[Records from a dataset]
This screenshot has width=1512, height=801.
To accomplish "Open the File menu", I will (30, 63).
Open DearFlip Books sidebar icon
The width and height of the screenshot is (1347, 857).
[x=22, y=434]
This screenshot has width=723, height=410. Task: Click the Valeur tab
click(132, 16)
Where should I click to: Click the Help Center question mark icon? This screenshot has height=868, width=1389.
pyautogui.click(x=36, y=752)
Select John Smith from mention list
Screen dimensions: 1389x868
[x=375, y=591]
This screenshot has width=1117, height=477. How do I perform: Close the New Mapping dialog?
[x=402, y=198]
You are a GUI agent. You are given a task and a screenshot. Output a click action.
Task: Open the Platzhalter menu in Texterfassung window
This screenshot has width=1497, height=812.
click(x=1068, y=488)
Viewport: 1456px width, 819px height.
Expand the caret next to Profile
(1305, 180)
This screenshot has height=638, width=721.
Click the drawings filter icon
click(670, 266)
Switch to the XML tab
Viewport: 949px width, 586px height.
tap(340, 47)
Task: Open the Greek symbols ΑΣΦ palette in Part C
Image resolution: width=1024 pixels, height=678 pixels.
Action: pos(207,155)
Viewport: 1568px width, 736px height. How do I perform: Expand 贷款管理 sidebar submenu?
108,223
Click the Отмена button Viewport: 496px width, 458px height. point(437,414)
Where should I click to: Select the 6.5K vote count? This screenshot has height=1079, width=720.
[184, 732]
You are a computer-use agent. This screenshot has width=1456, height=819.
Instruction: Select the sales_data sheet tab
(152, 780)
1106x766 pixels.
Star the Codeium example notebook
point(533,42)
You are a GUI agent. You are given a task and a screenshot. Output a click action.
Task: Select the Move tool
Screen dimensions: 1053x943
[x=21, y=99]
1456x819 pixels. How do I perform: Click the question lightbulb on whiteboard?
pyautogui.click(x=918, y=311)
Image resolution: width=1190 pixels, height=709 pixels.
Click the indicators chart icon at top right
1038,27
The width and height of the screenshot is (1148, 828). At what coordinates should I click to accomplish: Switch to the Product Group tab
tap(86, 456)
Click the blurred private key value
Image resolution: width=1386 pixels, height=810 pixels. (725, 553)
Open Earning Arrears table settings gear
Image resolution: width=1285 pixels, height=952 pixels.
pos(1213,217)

- DIRECTION
Pick out each line of the material above that contains the string "Viewport", and copy those lines in full.

- RESPONSE TO THE EXERCISE
Viewport: 1456px width, 819px height.
Viewport: 949px width, 586px height.
Viewport: 1568px width, 736px height. How do I perform: Expand 贷款管理 sidebar submenu?
Click the Отмена button Viewport: 496px width, 458px height. point(437,414)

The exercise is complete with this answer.